CFA Level One: Quantitative Methods - Organizing, Visualizing, and Describing Data

Overview

  • This is a new reading introduced in 2020 by two PhD researchers.
  • Part of the CFA program to help with data collection, management, and usage for decision-making.

Learning Objectives

  • Interpret, describe, and identify data types.
  • Prepare for data collection, management, and usage in a decision-making framework.

Types of Data

1. Numerical Data

  • Continuous Data: Measured on an infinite scale (e.g., temperature, golf scores).
  • Discrete Data: Can be counted with a finite number of values (e.g., days of the week, touchdown passes).

2. Categorical Data

  • Nominal Data: Represents qualitative outcomes without inherent numerical value (e.g., bond ratings).
  • Ordinal Data: Rank ordered data according to some characteristic (e.g., parenting skills rated by children).

Data Analysis

  • Cross-sectional Data: Observations at a single point in time (e.g., stock returns for a specific year).
  • Time Series Data: Observations over time (e.g., monthly price changes of the Pink Panther diamond).
  • Panel Data: Combines cross-sectional and time series data.
  • Variables: Characteristics or quantities that can be measured, counted, or categorized.

Data Structuring

  • Structured Data: Organized in a predefined manner, often visualized in spreadsheets.
  • Unstructured Data: Not organized, includes data from social media, credit card transactions, etc.

Analyzing Data

  • Frequency Distribution: Simplifies analysis by grouping data into intervals.
  • Contingency Table: Represents categorical data and shows joint and marginal frequencies.
  • Confusion Matrix: Compares actual vs. predicted outcomes, identifies type 1 and type 2 errors.

Data Visualization

  • Histogram: Graphical representation of data distribution.
  • Frequency Polygon: Line graph connecting the midpoints of the class intervals.
  • Bar Chart: Displays data using rectangular bars (vertical or horizontal).
  • Pareto Chart: Bar chart ordered by frequency in descending order.
  • Tree Map: Shows hierarchical data using nested rectangles.
  • Word Cloud: Visualizes the frequency of words in different sizes.
  • Heat Map: Uses color coding to display data values.
  • Scatter Plot: Shows relationship between two variables, important for understanding correlation.

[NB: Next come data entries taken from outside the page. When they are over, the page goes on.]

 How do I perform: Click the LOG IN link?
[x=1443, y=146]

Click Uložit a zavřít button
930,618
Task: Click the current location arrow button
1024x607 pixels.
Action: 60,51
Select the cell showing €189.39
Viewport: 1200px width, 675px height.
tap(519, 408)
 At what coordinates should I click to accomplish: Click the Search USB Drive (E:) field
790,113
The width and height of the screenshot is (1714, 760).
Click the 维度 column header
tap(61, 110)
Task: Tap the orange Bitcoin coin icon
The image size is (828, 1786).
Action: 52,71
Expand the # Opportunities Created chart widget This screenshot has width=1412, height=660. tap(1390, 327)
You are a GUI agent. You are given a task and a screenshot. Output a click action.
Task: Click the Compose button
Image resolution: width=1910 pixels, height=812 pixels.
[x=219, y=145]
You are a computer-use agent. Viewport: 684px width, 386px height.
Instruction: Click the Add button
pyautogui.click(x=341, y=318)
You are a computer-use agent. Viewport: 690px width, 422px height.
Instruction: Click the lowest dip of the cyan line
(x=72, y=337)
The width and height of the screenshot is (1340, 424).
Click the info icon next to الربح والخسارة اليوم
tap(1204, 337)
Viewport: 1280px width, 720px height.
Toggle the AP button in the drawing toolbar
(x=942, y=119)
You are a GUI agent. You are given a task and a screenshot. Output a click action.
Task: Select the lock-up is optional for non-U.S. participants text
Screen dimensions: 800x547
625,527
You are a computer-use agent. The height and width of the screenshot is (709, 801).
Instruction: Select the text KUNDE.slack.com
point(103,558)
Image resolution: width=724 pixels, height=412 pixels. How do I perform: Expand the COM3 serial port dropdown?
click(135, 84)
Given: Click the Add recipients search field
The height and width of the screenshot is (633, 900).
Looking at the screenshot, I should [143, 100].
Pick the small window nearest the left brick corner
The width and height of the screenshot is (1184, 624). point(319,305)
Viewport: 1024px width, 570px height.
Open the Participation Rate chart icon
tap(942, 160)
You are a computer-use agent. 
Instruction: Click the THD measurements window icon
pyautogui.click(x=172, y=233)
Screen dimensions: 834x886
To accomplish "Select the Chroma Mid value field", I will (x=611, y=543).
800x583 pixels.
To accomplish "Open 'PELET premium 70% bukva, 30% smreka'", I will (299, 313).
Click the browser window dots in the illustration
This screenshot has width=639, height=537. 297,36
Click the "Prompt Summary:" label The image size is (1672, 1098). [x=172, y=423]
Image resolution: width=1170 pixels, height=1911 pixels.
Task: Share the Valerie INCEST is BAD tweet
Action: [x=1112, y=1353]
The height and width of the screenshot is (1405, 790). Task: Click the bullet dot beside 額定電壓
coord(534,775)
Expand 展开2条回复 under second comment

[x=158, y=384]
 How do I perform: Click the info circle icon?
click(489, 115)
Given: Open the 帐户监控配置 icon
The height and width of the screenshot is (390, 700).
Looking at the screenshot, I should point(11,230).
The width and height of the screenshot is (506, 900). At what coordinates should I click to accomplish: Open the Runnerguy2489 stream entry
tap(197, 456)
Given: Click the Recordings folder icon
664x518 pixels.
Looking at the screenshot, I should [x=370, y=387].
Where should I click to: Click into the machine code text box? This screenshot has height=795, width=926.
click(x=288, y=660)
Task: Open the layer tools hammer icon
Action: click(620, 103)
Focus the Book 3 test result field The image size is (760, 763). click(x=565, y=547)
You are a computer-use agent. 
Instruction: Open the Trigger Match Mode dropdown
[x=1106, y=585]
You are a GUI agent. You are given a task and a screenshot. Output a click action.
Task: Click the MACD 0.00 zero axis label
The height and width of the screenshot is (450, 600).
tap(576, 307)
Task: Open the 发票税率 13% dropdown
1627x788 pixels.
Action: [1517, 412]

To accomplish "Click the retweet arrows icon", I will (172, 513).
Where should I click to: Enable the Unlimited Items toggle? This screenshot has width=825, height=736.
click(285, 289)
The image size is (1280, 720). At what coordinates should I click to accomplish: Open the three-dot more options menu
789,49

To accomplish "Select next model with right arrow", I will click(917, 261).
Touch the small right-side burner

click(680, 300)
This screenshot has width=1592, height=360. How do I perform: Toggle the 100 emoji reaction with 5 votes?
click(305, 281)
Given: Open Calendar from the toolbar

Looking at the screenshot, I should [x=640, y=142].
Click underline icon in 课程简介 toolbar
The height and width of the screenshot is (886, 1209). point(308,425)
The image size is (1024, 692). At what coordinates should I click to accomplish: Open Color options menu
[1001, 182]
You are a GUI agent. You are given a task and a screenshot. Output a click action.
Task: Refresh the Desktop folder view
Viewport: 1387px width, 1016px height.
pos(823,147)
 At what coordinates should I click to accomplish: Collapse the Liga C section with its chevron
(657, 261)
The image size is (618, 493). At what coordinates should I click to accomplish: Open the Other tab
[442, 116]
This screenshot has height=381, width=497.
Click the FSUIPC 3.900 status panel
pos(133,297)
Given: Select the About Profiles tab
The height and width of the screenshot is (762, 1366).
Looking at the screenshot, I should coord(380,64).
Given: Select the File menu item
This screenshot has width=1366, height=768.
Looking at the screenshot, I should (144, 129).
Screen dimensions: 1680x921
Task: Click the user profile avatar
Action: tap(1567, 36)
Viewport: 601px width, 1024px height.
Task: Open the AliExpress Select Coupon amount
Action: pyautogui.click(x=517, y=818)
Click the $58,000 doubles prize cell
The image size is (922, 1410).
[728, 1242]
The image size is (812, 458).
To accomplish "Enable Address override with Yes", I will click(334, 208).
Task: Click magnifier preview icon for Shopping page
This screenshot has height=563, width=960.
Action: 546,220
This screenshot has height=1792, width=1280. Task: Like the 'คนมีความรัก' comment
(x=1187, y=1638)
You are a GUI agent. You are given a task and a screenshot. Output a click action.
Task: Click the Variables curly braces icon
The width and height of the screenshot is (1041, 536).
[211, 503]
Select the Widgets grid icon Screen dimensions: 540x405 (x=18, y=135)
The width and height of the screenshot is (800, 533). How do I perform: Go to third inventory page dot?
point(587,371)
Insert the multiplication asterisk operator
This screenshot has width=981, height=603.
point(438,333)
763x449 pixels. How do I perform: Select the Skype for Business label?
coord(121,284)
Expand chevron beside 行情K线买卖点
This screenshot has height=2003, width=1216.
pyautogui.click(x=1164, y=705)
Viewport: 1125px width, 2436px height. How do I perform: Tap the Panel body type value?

Choosing Visualization Types

  • Consider which type best represents the data and the analysis intent.
  • Different types include histograms, bar charts, line charts, scatter plots, etc.

Conclusion

  • Mastering the identification and comparison of data types helps simplify further analysis steps.
  • Visualization is key in making data comprehensible and actionable.